**GOAL**
Turn each line of the items below into a JSON list of strings, with one string per line and blank lines omitted.

++++ RECORDS PROVIDED ++++

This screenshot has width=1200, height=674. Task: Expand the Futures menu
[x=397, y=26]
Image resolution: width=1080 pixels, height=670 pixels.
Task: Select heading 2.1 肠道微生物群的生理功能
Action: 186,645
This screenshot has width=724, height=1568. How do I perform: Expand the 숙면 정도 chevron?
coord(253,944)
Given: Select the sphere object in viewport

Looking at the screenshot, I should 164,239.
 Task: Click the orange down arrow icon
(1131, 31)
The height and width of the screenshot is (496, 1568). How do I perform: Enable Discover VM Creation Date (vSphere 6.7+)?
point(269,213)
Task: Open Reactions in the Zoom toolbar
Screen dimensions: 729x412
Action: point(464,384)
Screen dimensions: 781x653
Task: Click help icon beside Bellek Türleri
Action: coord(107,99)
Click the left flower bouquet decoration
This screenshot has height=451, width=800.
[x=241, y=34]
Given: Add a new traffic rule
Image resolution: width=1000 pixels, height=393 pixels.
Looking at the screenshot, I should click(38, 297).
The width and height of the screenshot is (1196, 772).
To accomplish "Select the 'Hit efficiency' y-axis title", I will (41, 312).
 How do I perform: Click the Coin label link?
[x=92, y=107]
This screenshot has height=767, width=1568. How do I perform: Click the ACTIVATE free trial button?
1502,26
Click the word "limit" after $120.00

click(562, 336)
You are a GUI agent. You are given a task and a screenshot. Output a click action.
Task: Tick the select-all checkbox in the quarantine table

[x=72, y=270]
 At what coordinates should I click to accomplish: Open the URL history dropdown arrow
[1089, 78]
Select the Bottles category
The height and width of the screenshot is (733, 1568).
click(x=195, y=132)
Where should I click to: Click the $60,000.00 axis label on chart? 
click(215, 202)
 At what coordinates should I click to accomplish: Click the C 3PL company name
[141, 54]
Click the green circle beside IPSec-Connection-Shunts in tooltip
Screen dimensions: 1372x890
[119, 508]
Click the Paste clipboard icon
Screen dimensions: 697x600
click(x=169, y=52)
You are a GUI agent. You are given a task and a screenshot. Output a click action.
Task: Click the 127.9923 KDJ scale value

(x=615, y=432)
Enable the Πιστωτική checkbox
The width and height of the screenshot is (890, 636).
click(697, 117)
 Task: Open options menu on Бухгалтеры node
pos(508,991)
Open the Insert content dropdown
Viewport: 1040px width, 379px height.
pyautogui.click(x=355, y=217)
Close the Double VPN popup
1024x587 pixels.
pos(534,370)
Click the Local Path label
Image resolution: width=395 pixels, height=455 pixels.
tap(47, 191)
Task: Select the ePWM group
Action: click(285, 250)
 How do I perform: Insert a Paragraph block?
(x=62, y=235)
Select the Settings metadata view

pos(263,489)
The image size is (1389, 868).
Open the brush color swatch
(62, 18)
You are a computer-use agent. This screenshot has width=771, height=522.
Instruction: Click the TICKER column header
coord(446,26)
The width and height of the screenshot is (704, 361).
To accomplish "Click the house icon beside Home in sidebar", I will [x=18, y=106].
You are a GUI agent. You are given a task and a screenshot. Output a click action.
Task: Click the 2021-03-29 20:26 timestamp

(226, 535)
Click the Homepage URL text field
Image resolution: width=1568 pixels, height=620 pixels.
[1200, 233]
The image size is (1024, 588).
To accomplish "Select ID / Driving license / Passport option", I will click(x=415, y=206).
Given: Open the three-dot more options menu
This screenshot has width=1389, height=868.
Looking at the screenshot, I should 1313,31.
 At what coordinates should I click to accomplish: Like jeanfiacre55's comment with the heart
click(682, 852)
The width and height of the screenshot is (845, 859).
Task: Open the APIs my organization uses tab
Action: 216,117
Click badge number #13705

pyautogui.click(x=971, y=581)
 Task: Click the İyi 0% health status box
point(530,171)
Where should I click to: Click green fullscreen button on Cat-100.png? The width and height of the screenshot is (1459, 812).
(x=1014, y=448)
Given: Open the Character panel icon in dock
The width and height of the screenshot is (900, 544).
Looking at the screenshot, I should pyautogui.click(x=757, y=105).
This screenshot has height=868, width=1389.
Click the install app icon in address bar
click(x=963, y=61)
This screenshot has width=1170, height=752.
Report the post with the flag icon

++++

**EXERCISE OUTPUT**
[
  "This screenshot has width=1200, height=674. Task: Expand the Futures menu",
  "[x=397, y=26]",
  "Image resolution: width=1080 pixels, height=670 pixels.",
  "Task: Select heading 2.1 肠道微生物群的生理功能",
  "Action: 186,645",
  "This screenshot has width=724, height=1568. How do I perform: Expand the 숙면 정도 chevron?",
  "coord(253,944)",
  "Given: Select the sphere object in viewport",
  "Looking at the screenshot, I should 164,239.",
  " Task: Click the orange down arrow icon",
  "(1131, 31)",
  "The height and width of the screenshot is (496, 1568). How do I perform: Enable Discover VM Creation Date (vSphere 6.7+)?",
  "point(269,213)",
  "Task: Open Reactions in the Zoom toolbar",
  "Screen dimensions: 729x412",
  "Action: point(464,384)",
  "Screen dimensions: 781x653",
  "Task: Click help icon beside Bellek Türleri",
  "Action: coord(107,99)",
  "Click the left flower bouquet decoration",
  "This screenshot has height=451, width=800.",
  "[x=241, y=34]",
  "Given: Add a new traffic rule",
  "Image resolution: width=1000 pixels, height=393 pixels.",
  "Looking at the screenshot, I should click(38, 297).",
  "The width and height of the screenshot is (1196, 772).",
  "To accomplish \"Select the 'Hit efficiency' y-axis title\", I will (41, 312).",
  " How do I perform: Click the Coin label link?",
  "[x=92, y=107]",
  "This screenshot has height=767, width=1568. How do I perform: Click the ACTIVATE free trial button?",
  "1502,26",
  "Click the word \"limit\" after $120.00",
  "click(562, 336)",
  "You are a GUI agent. You are given a task and a screenshot. Output a click action.",
  "Task: Tick the select-all checkbox in the quarantine table",
  "[x=72, y=270]",
  " At what coordinates should I click to accomplish: Open the URL history dropdown arrow",
  "[1089, 78]",
  "Select the Bottles category",
  "The height and width of the screenshot is (733, 1568).",
  "click(x=195, y=132)",
  "Where should I click to: Click the $60,000.00 axis label on chart? ",
  "click(215, 202)",
  " At what coordinates should I click to accomplish: Click the C 3PL company name",
  "[141, 54]",
  "Click the green circle beside IPSec-Connection-Shunts in tooltip",
  "Screen dimensions: 1372x890",
  "[119, 508]",
  "Click the Paste clipboard icon",
  "Screen dimensions: 697x600",
  "click(x=169, y=52)",
  "You are a GUI agent. You are given a task and a screenshot. Output a click action.",
  "Task: Click the 127.9923 KDJ scale value",
  "(x=615, y=432)",
  "Enable the Πιστωτική checkbox",
  "The width and height of the screenshot is (890, 636).",
  "click(697, 117)",
  " Task: Open options menu on Бухгалтеры node",
  "pos(508,991)",
  "Open the Insert content dropdown",
  "Viewport: 1040px width, 379px height.",
  "pyautogui.click(x=355, y=217)",
  "Close the Double VPN popup",
  "1024x587 pixels.",
  "pos(534,370)",
  "Click the Local Path label",
  "Image resolution: width=395 pixels, height=455 pixels.",
  "tap(47, 191)",
  "Task: Select the ePWM group",
  "Action: click(285, 250)",
  " How do I perform: Insert a Paragraph block?",
  "(x=62, y=235)",
  "Select the Settings metadata view",
  "pos(263,489)",
  "The image size is (1389, 868).",
  "Open the brush color swatch",
  "(62, 18)",
  "You are a computer-use agent. This screenshot has width=771, height=522.",
  "Instruction: Click the TICKER column header",
  "coord(446,26)",
  "The width and height of the screenshot is (704, 361).",
  "To accomplish \"Click the house icon beside Home in sidebar\", I will [x=18, y=106].",
  "You are a GUI agent. You are given a task and a screenshot. Output a click action.",
  "Task: Click the 2021-03-29 20:26 timestamp",
  "(226, 535)",
  "Click the Homepage URL text field",
  "Image resolution: width=1568 pixels, height=620 pixels.",
  "[1200, 233]",
  "The image size is (1024, 588).",
  "To accomplish \"Select ID / Driving license / Passport option\", I will click(x=415, y=206).",
  "Given: Open the three-dot more options menu",
  "This screenshot has width=1389, height=868.",
  "Looking at the screenshot, I should 1313,31.",
  " At what coordinates should I click to accomplish: Like jeanfiacre55's comment with the heart",
  "click(682, 852)",
  "The width and height of the screenshot is (845, 859).",
  "Task: Open the APIs my organization uses tab",
  "Action: 216,117",
  "Click badge number #13705",
  "pyautogui.click(x=971, y=581)",
  " Task: Click the İyi 0% health status box",
  "point(530,171)",
  "Where should I click to: Click green fullscreen button on Cat-100.png? The width and height of the screenshot is (1459, 812).",
  "(x=1014, y=448)",
  "Given: Open the Character panel icon in dock",
  "The width and height of the screenshot is (900, 544).",
  "Looking at the screenshot, I should pyautogui.click(x=757, y=105).",
  "This screenshot has height=868, width=1389.",
  "Click the install app icon in address bar",
  "click(x=963, y=61)",
  "This screenshot has width=1170, height=752.",
  "Report the post with the flag icon"
]